Just seen the post above, he means WW Hot Wheels too. Not straight WW.


----------



## Andyblue (Jun 20, 2017)

This is currently on offer on Amazon - Power Maxed frequent use 5L wheel cleaner concentrate...at £11.09

https://www.amazon.co.uk/Power-Maxe...m=A3P5ROKL5A1OLE&pf_rd_r=3EANA4BW1YKJ1KY0S381


----------



## Kenan (Sep 7, 2015)

Andyblue said:


> This is currently on offer on Amazon - Power Maxed frequent use 5L wheel cleaner concentrate...at £11.09
> 
> https://www.amazon.co.uk/Power-Maxe...m=A3P5ROKL5A1OLE&pf_rd_r=3EANA4BW1YKJ1KY0S381


That seems to good to be true !!! Nice find


----------



## Yellow Dave (Apr 5, 2011)

The meguiars in the pink bottle is alright stuff.


----------



## Mcpx (Mar 15, 2016)

On diamond cut wheels I’d stay well away from any acid based cleaners.
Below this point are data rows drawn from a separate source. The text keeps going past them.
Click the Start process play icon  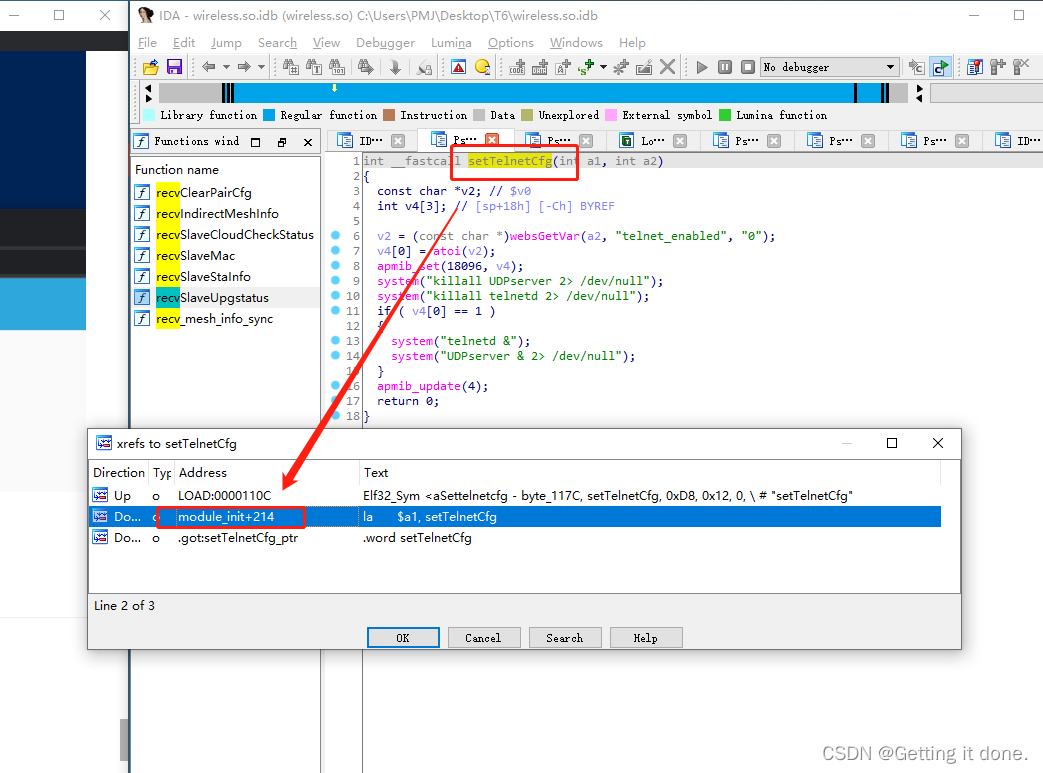click(x=702, y=67)
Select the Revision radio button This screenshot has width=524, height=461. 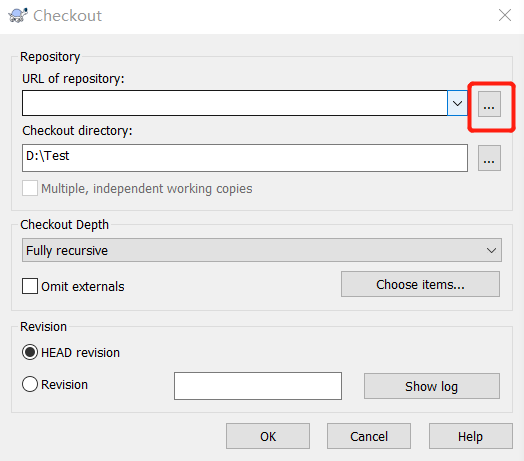coord(30,384)
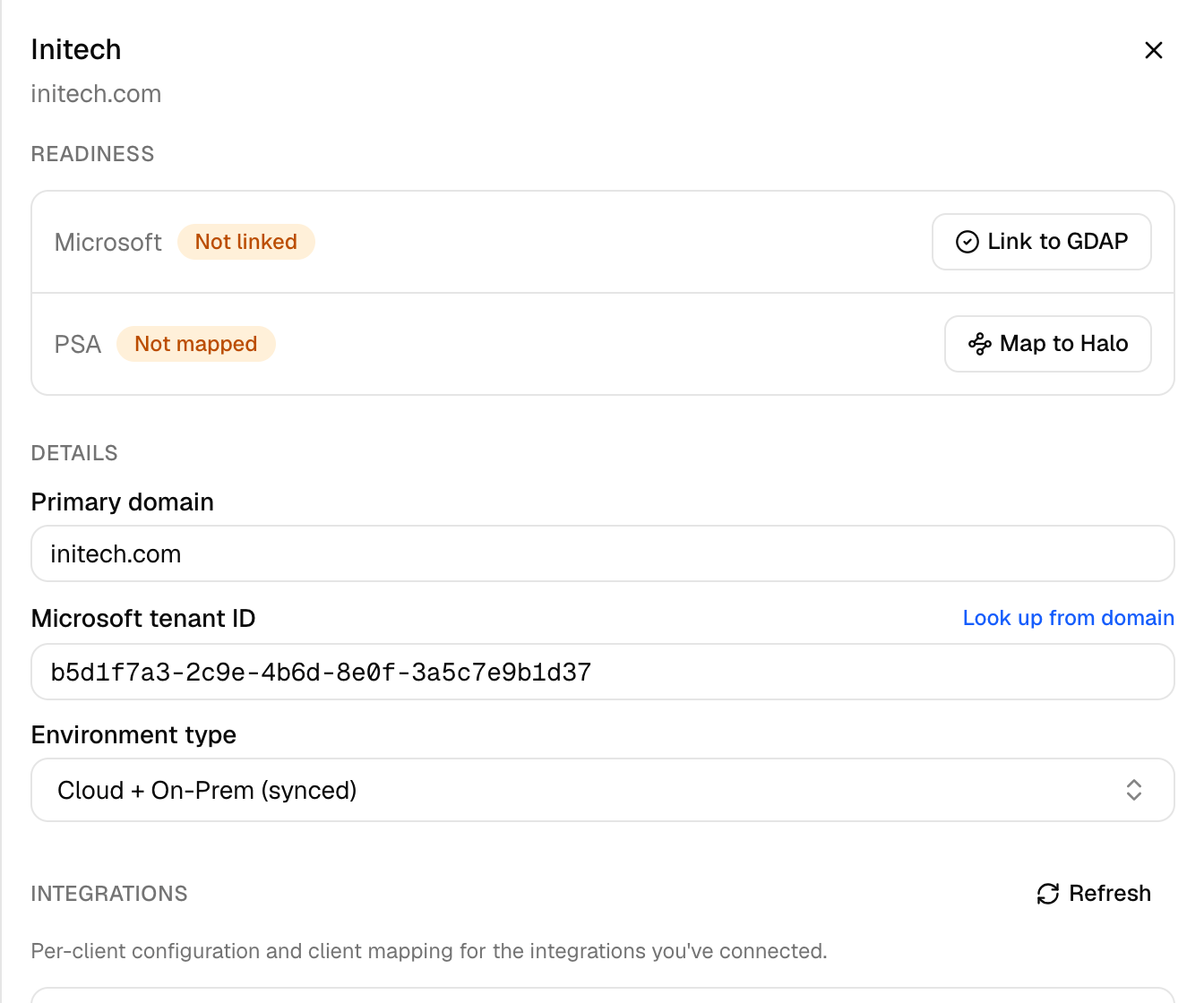Image resolution: width=1204 pixels, height=1003 pixels.
Task: Click the Environment type field label
Action: point(133,735)
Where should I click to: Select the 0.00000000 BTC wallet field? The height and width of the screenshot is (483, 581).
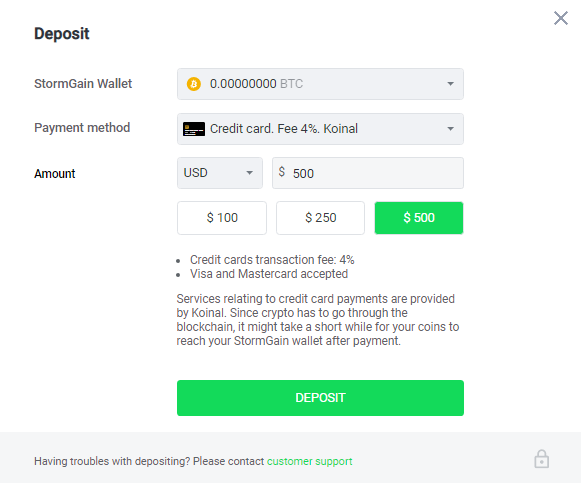point(320,84)
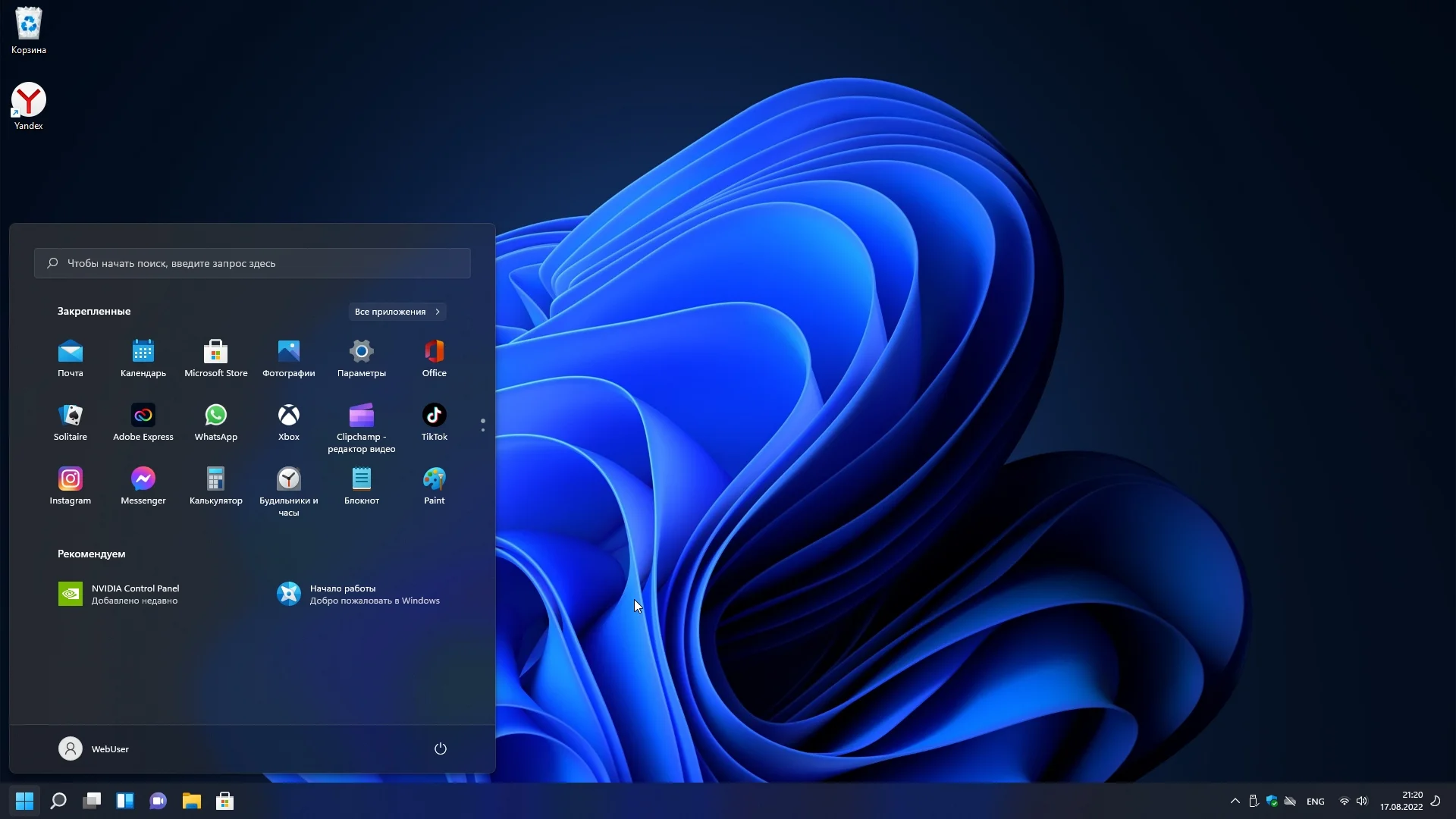The width and height of the screenshot is (1456, 819).
Task: Open Начало работы welcome item
Action: (x=358, y=594)
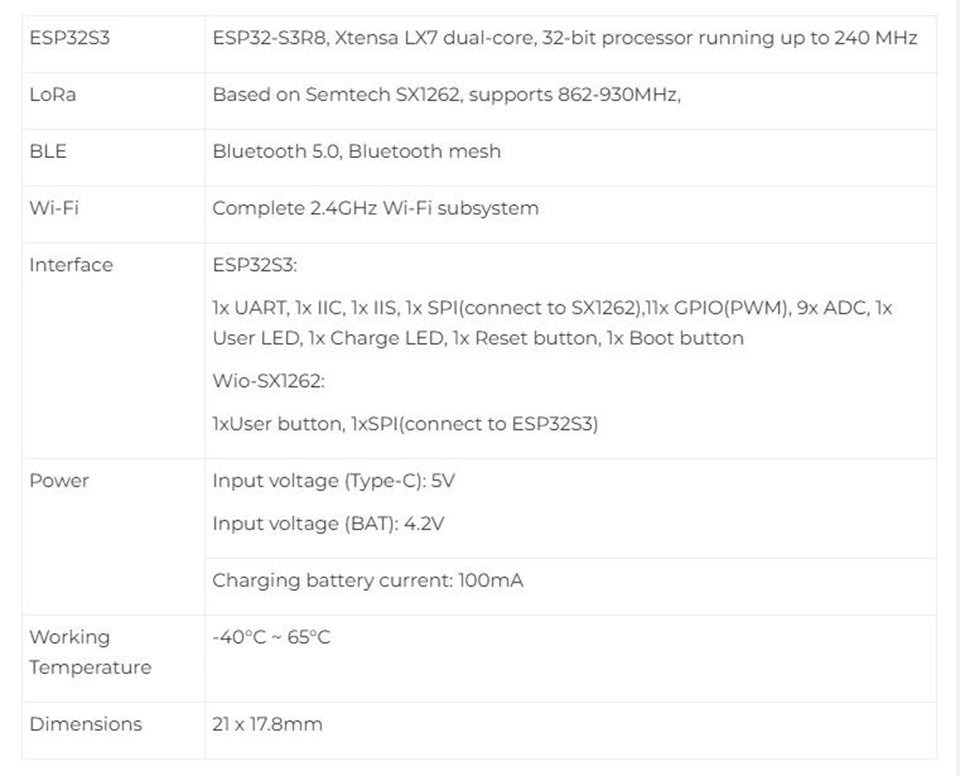960x776 pixels.
Task: Select the -40°C ~ 65°C temperature value
Action: (x=271, y=637)
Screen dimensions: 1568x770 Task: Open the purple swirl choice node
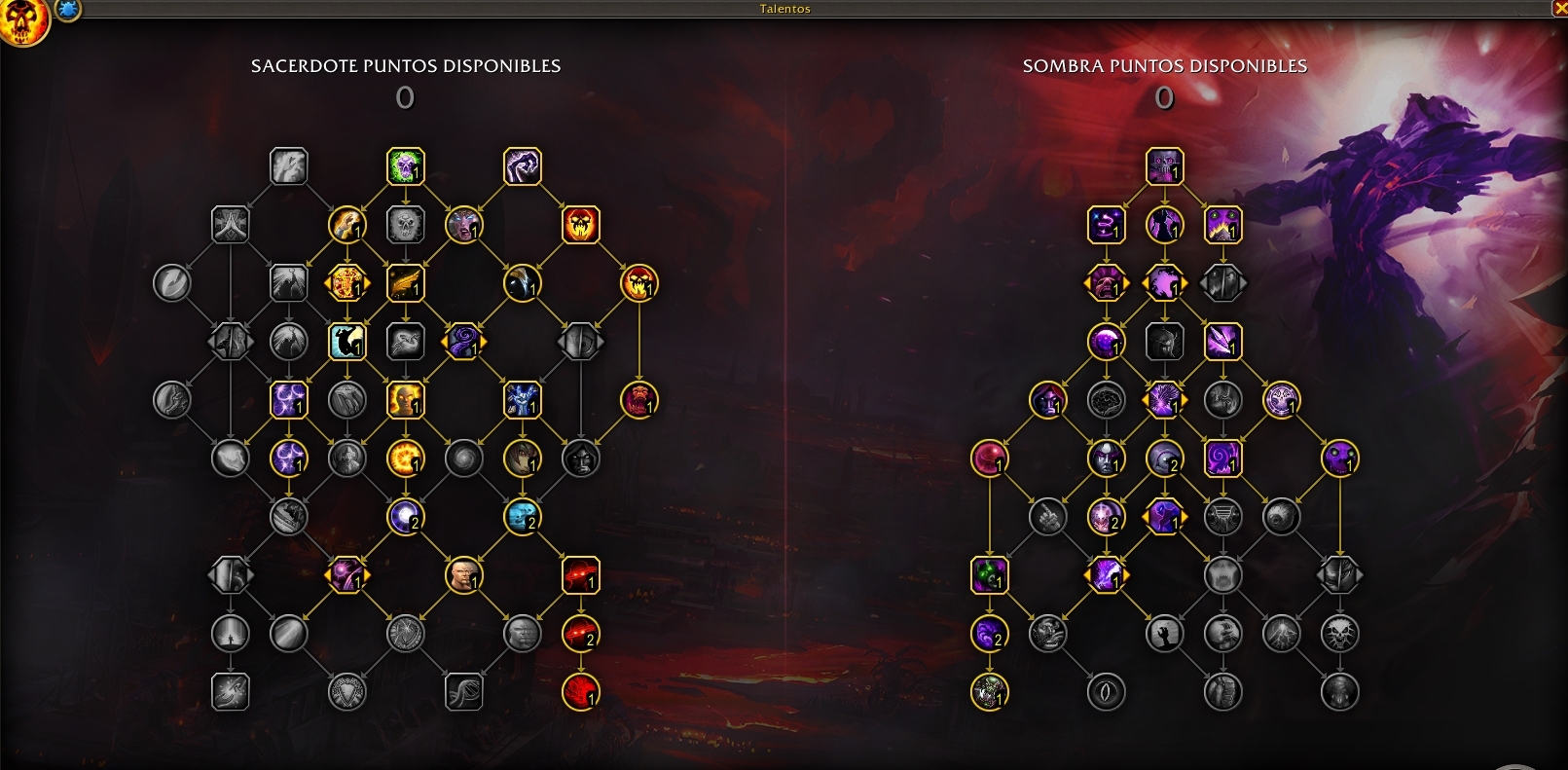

If you are pushed for time then a regular apc will do the job, or even a regular car shampoo at a more generous dilution, combined with a decent wheel brush and a little elbow grease. Better safe than sorry.


----------



## bigbruiser (Apr 16, 2016)

Mcpx said:


> On diamond cut wheels I'd stay well away from any acid based cleaners. If you are pushed for time then a regular apc will do the job, or even a regular car shampoo at a more generous dilution, combined with a decent wheel brush and a little elbow grease. Better safe than sorry.


Factory diamond cut wheels have a top coat and as long is they are not damaged using acid is fine. people still holding on to acid is bad for wheels, if used correctly is fast and efficient, granted not for every maintenance wash


----------



## tosh (Dec 30, 2005)

Simoniz Ultra Safe wheel cleaner; guaranteed not to damage wheels

Halfords or Tesco

I dilute mine 50% water for weekly cleaning and it still does an excellent job. 

Meguiars have a ‘chrome’ wheel cleaner but I don’t think Halfords stock it. 

Sent from my iPhone using Tapatalk Pro


----------



## Autoglym (Apr 10, 2008)

Our Custom Wheel Cleaner is suitable.


----------



## Dunney (Jul 24, 2017)

Autoglym Custom Wheel clean kit from Halfords, impressed with the cleaning ability of it and says it's safe on the box for diamond cut wheels. Think it was about £16 when I bought it and that comes with two brushes, not sure if they sell the product itself separately in Halfords.


----------